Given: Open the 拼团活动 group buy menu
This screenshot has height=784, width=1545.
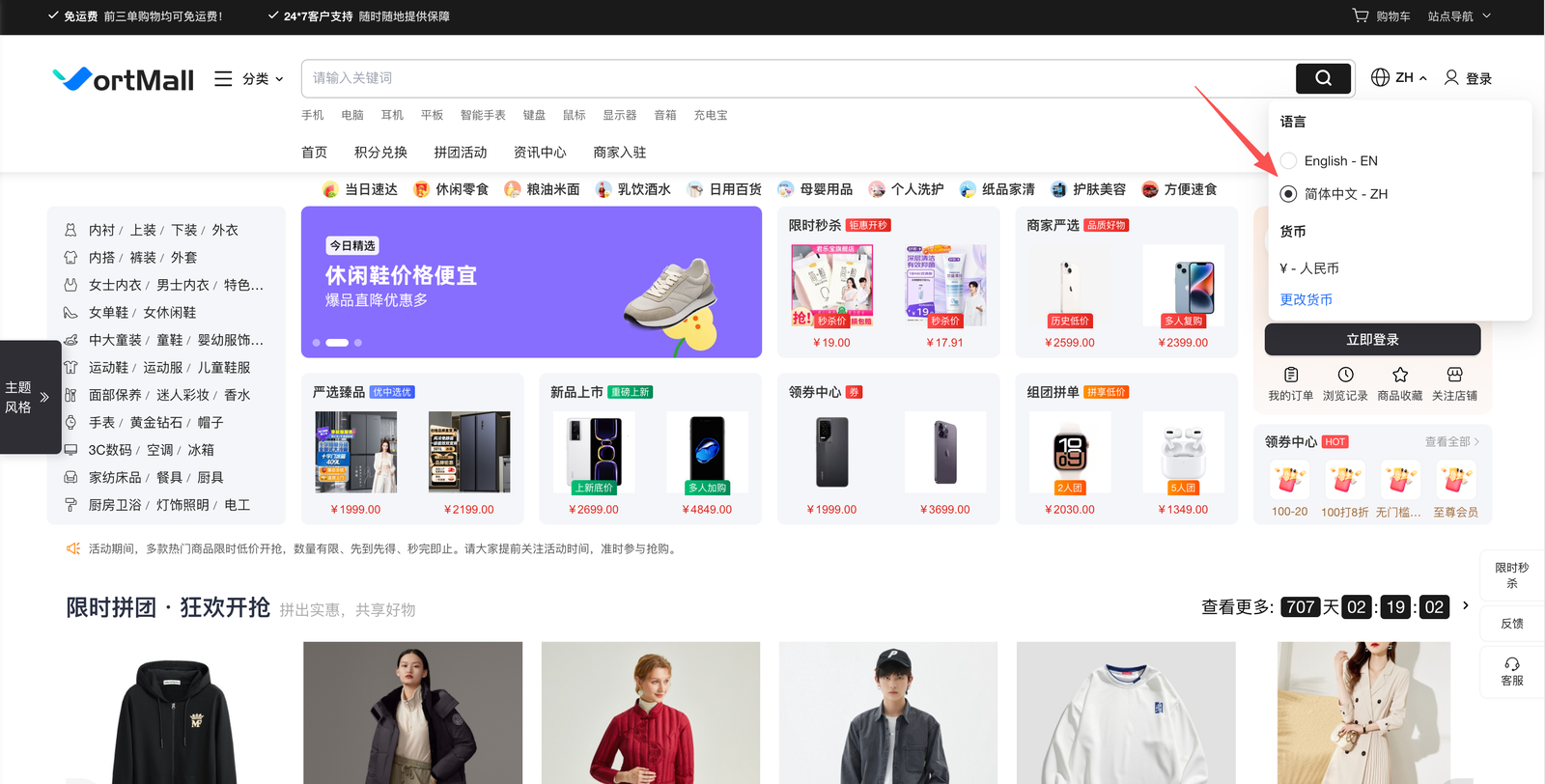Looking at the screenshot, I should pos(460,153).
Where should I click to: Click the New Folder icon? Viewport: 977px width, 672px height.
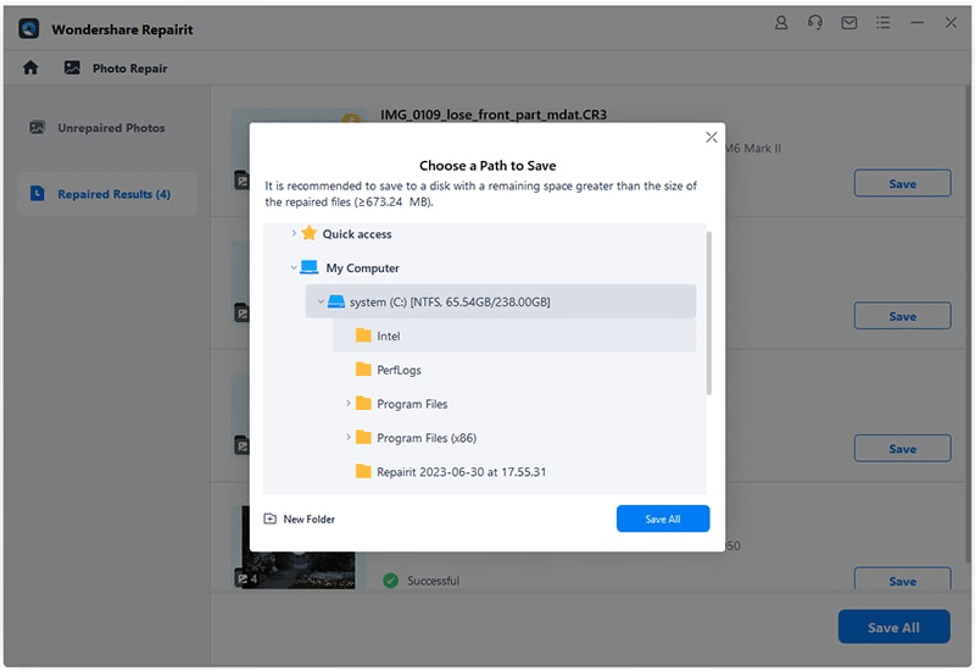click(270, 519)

____

* EXERCISE DESCRIPTION *
From the line with "Where should I" through the end of the listing, write out every line exactly, leaving out the pictures.

* EXERCISE RESPONSE *
Where should I click to: Click the New Folder icon? Viewport: 977px width, 672px height.
click(270, 519)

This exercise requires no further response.